In the past model railroaders who wanted a finely detailed rail or freight car had one option….they had to assemble a kit.  Fortunately, this situation has changed and today the model train enthusiast can find many high quality ready-to run freight cars on the market which are being made available by a number of different model train manufacturers.

Having said this, however, there are also many freight car kits which are available today as well.  They come in kits which can be considered to be easy-to-assemble, and for the more advanced hobbyist, there are craftsman level kits that come in both plastic and resin.  Well known and established companies such as Athearn, Walthers, Branchline, Intermountain, and others offer high quality plastic kits.

Where To Start

If your relatively new to the hobby, and have never built a kit before, you may want to start with an easy-to-assemble kit.  In so doing, you’ll discover that kits of this type offer realistic details, and the main difference with this type of kit versus those which are at the craftsman level is that they are much easier to assemble. 

The following is an outline for putting together an easy-to-assemble kit:

1.  After you open the kit box spend a little time in studying the instructions provided for assembly which are include with your freight car.

2.  Parts are attached to what are called sprues, and they need to be cut away from these with a hobby knife.  Also, remove any extraneous materials from the parts which should not be present.

3.  Typically, weights for almost all freight cars are placed on the inside of the car and not exposed.  However, some manufacturers place them on the outside of the car.  You should paint them to match the color of the car.

4.  As an added note, the brake components for your freight car which are attached to the sprues that were previously mentioned in step two have plastic pins which are molded in place, and are made to match holes which are on the body or located on the underbody.  When you cut these away from the sprue, make sure that you do not cut these pins off.  All of your brake components should be glued in place with some type of liquid plastic cement.

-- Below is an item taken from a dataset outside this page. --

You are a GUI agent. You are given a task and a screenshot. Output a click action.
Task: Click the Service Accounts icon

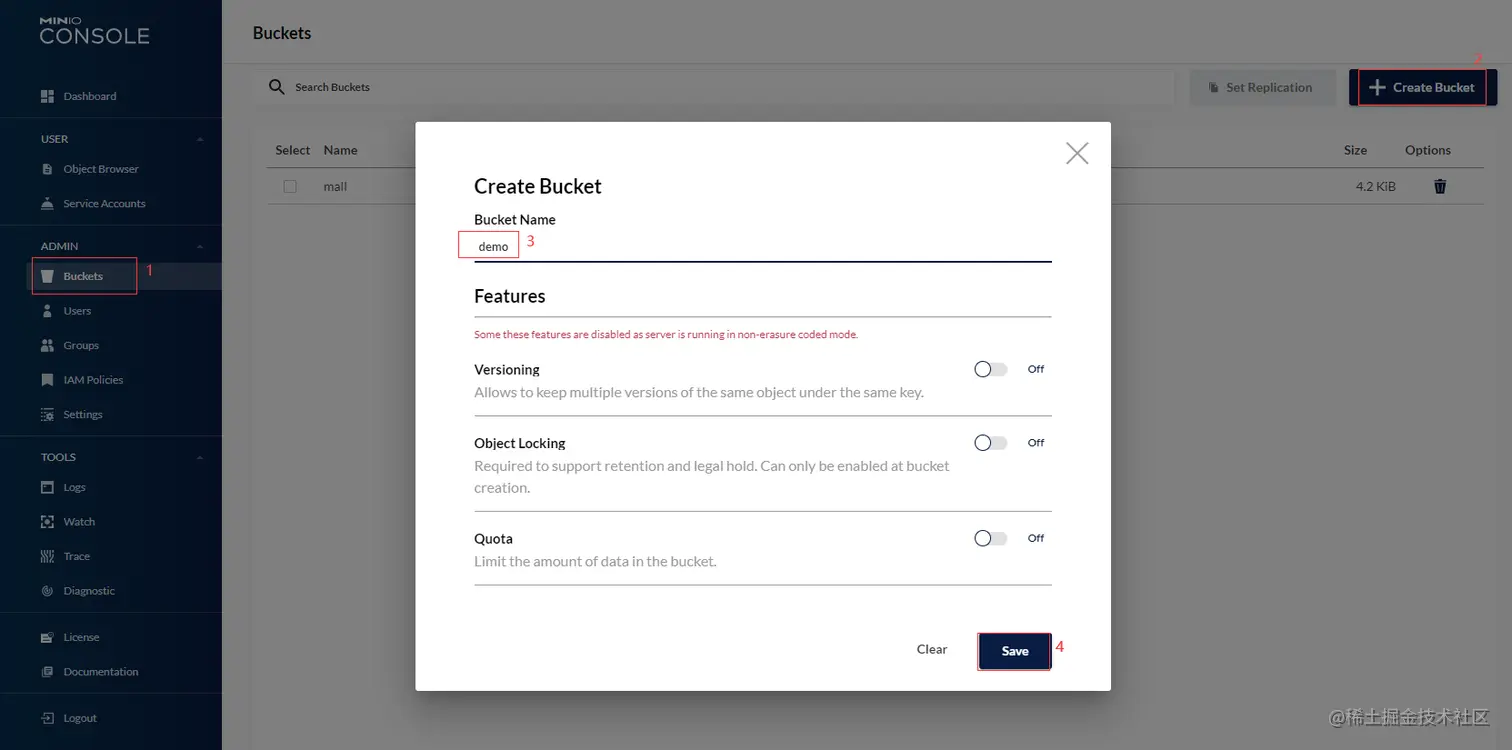[x=47, y=204]
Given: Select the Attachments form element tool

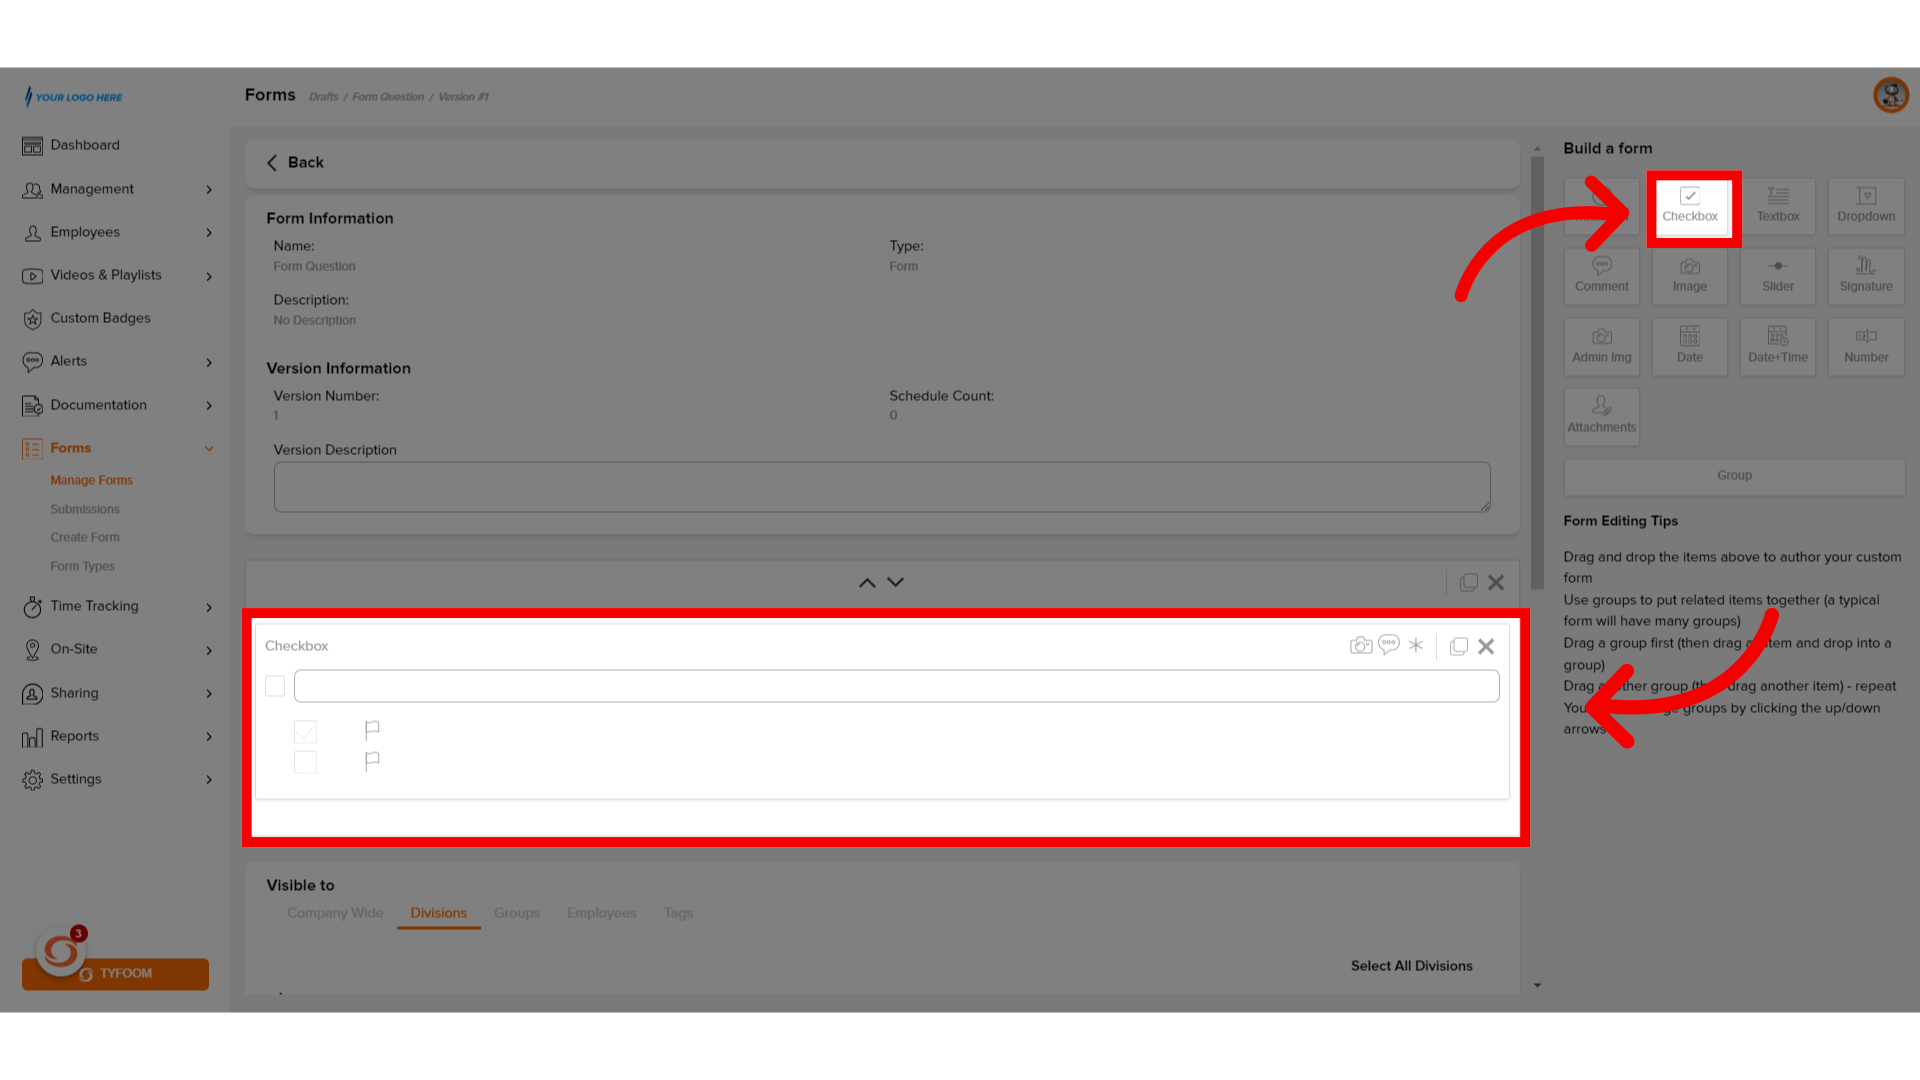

5.  At this juncture, you should test fit the frame to the body to make sure that it will fit properly.  Also, using a hobby knife, scrape or remove existing paint from the place or location on the body where the frame will be glued.
6.  In order for your train to operate reliably and consistently it is important to weight each of your cars.  The NMRA or National Model Railroading Association provides a recommended practice for weighting cars which has been established for all of the various types of scales.  It is therefore important to check your cars to be sure that they have been weighted, and weighted correctly.  More than likely they have, but it wiser to check for any issues as it is difficult to add weights after the car or cars have been assembled.

7.  Finally, add whatever type of details such as couplers, brake levers, door latches, and other details at this point.

Craftsman Level Kits

For many model railroaders who are fairly new to the hobby the experience of opening a craftsman level kit can be a little intimidating and daunting.  However, if you’ve already assembled a few basic kits, putting a more advanced kit together is simply a matter of following the same type of steps as would apply to a less complex kit.  With that said, however, it would be a good idea if you slowed things down a bit as you move through each of the steps required to assemble a kit of this type.

Upgrading Your Freight Car

Improving the operation of your freight cars can be done by fine tuning or upgrading the couplers and wheel sets.
If your goal is to make your freight cars look more realistic, weathering is the perfect solution.  Finding a real life freight car that doesn’t present the effects of time and use is pretty difficult, and this is the appearance you want your cars to have as well, which will add an important touch of realism to your layout.  Often chalks are used for weathering.  However, before you begin a weathering project for your cars, you may want to make a trip to a local freight yard to observe and photograph prototype cars to use a guide.